Carnegie Institute’s Caldeira comes clean on chemtrails

Noted climate scientist Ken Caldeira of the Carnegie Institute for Science at Stanford has finally popped the question. In an article entitled “One Known Way to Cool the Earth” on the February 16, 2015 USA Today opinion page, Caldeira writes: “There is basically only one way known to cool the Earth rapidly.” He explains the method “”is to reflect more of the sun’s warming rays back to space.”

What will it take to do this? According to Caldeira, only “A small fleet of airplanes could do what large volcanos do — create a layer of small particles high in the atmosphere that scatters incoming sunlight back to space. Cooling the Earth this way, could be fast, cheap and easy.”

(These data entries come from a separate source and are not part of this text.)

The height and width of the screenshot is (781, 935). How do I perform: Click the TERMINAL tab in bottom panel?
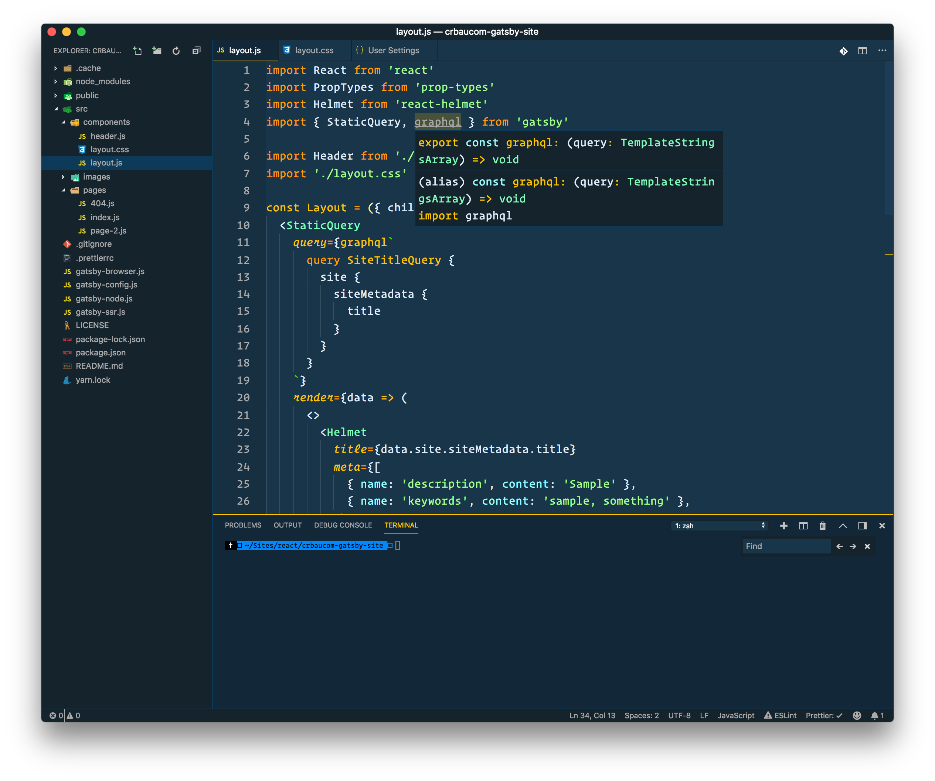[401, 525]
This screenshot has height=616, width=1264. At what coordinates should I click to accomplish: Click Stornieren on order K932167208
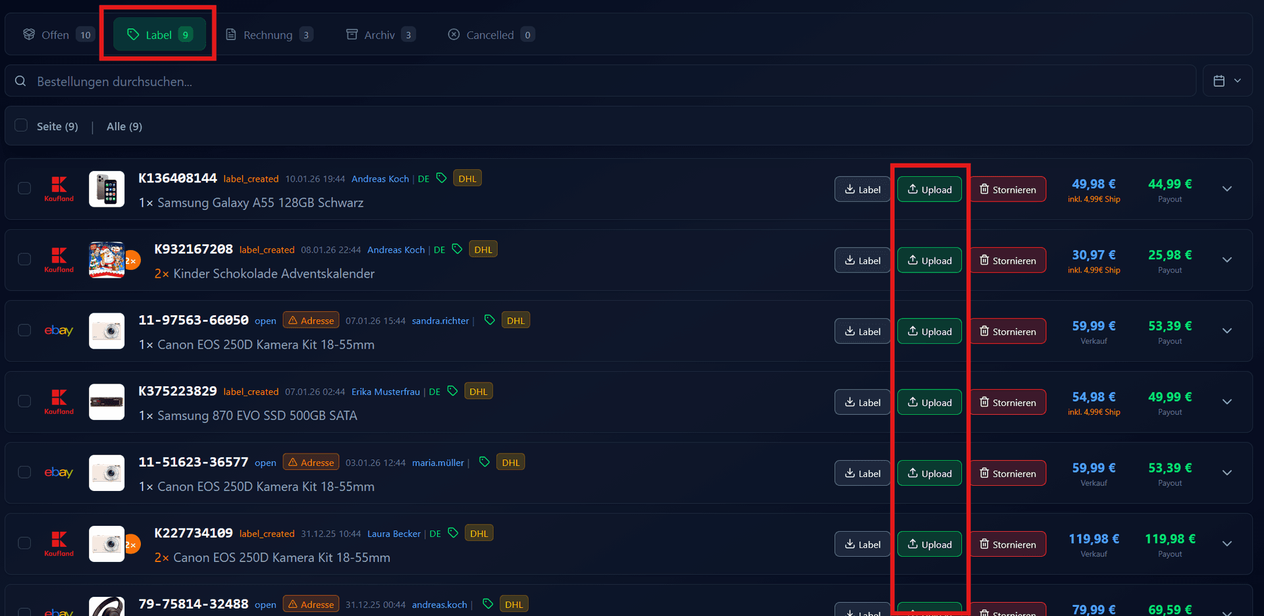[x=1007, y=260]
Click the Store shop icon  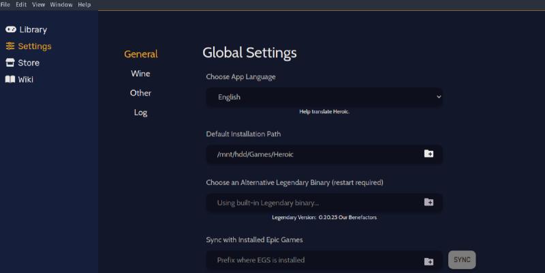[10, 63]
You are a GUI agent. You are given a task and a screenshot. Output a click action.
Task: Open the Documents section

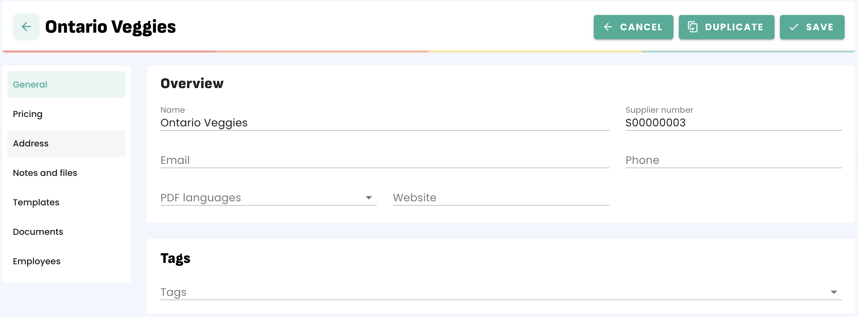click(66, 232)
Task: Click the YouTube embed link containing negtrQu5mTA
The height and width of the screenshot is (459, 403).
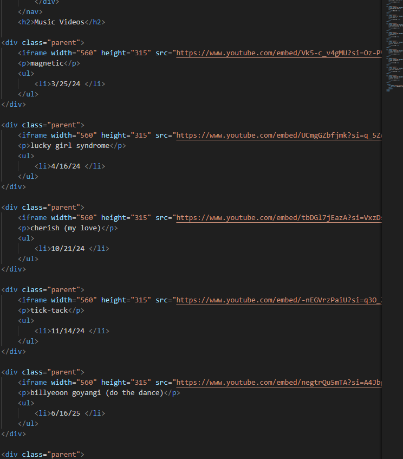Action: (279, 383)
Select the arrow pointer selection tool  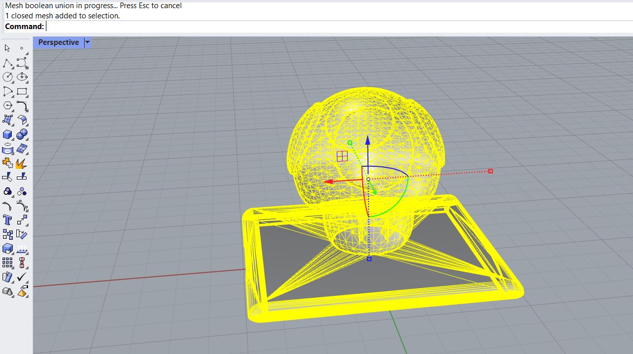point(7,48)
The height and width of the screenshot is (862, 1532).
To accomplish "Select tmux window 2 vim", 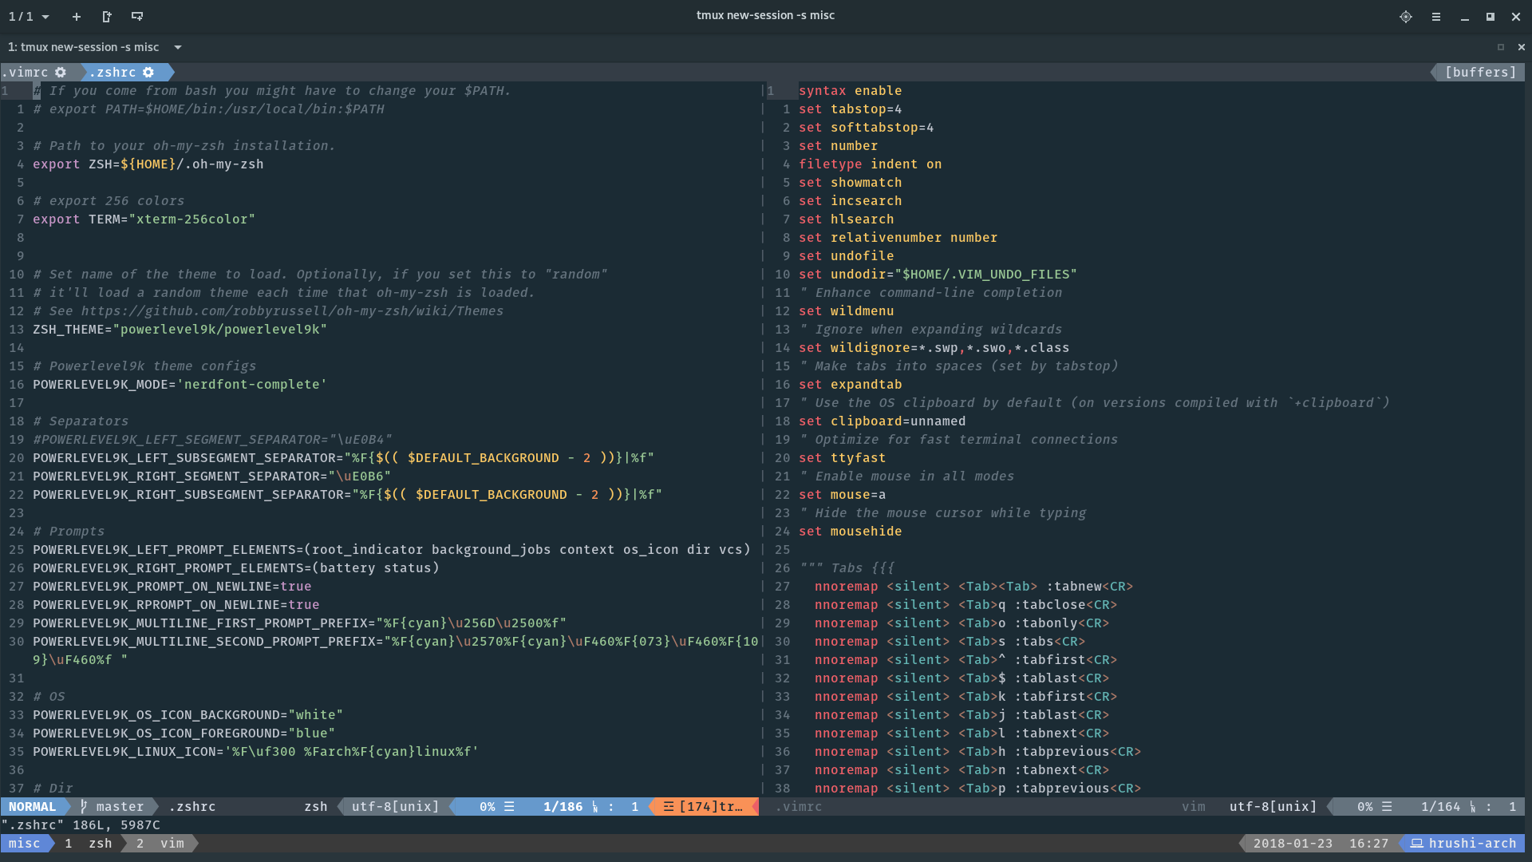I will 161,843.
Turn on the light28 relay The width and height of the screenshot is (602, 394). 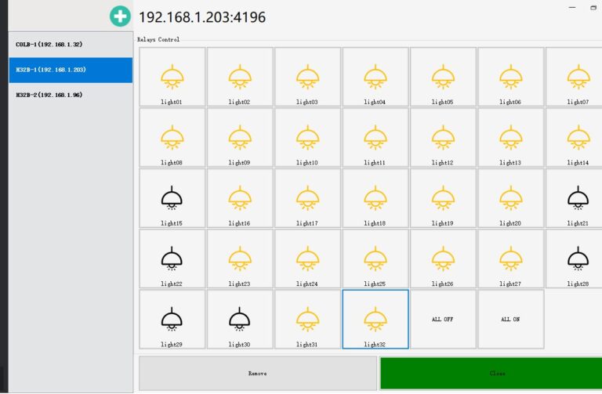click(578, 258)
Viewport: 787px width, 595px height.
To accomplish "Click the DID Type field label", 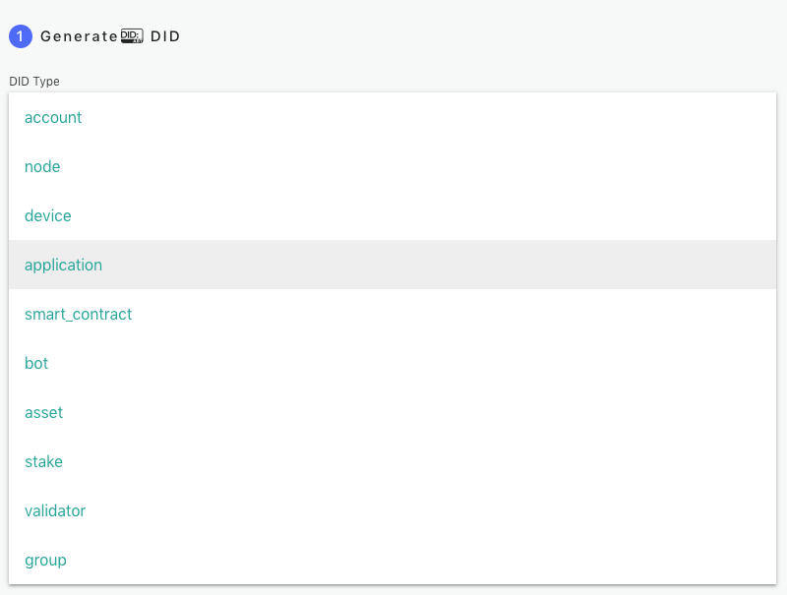I will (x=34, y=82).
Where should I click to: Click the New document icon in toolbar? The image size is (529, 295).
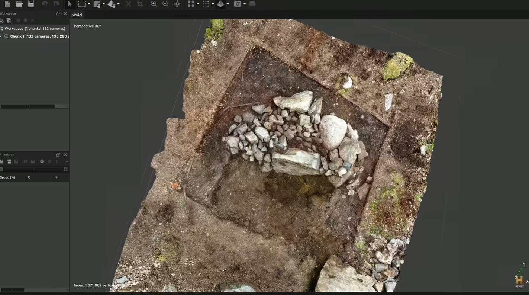[x=7, y=4]
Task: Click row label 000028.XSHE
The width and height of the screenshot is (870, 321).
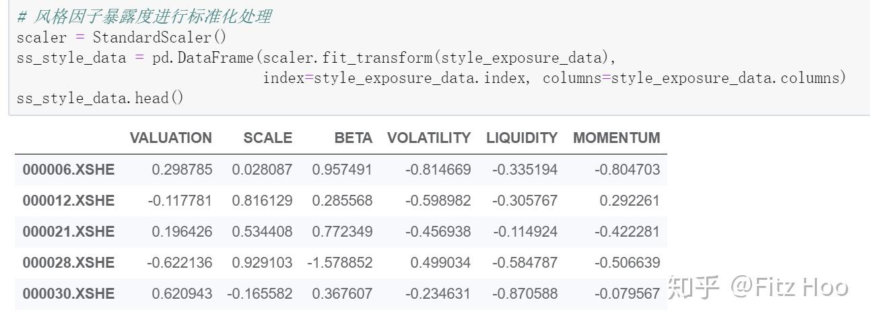Action: [68, 263]
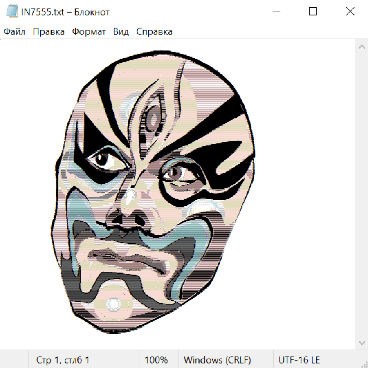
Task: Open the Файл menu
Action: 14,32
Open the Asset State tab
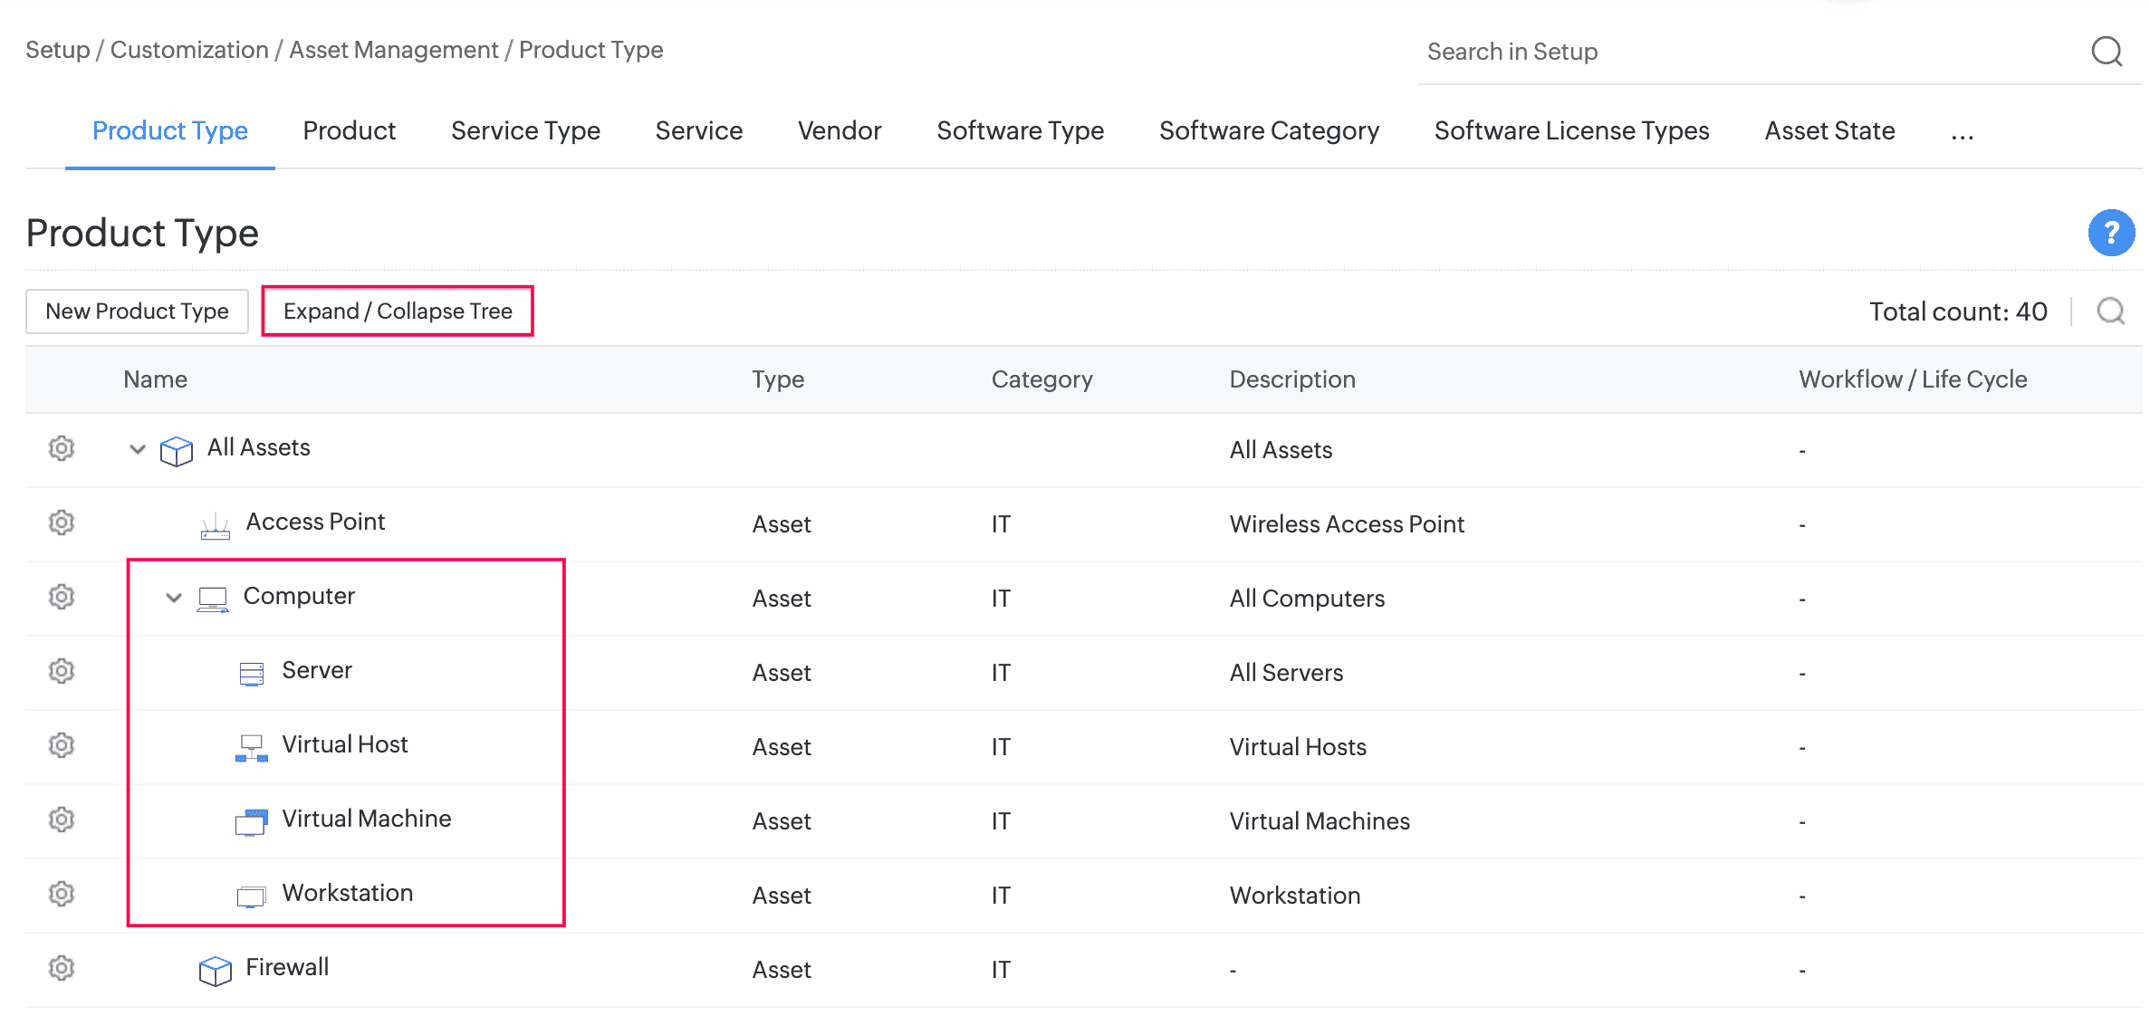 click(1829, 131)
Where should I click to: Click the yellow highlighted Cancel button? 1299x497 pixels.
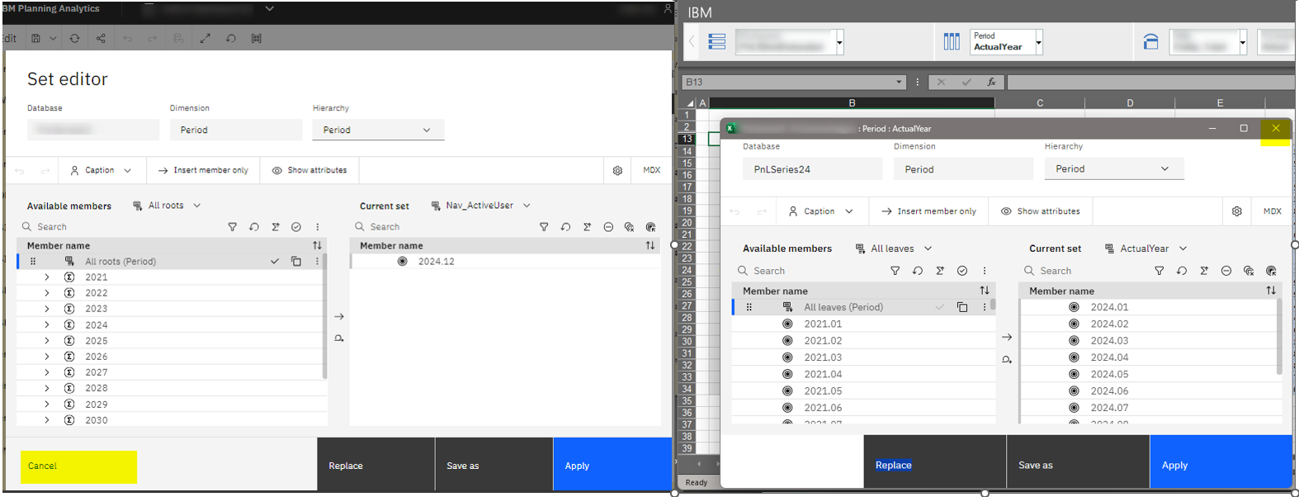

The reality is that the U.S. government has been spraying for well over a decade and a half in plain view while attacking anyone pointing it out. They’ve been making a chemical haze of clouds and putting a sunscreen in the sky. Small white planes, some of them associated with Battelle Memorial Institute, have been creating clouds in a criss-cross pattern in the sky.

Worrying about “Chemtrails” is often derided as a tinfoil hat conspiracy but transparency almost broke out when former Congressman Dennis Kucinich actually introduced a bill referring to the elimination of Chemtrails in 2002. He removed the term in a later version of the bill.

In December 2001 I had written an article called “Stormy weather — The government’s top secret efforts to control Mother Nature.” In the story I quoted Caldeira, then a scientist at Lawrence Livermore Labs, who admitted that he had conducted the original computer modeling for the use of chemicals like aluminum oxide to fight global warming.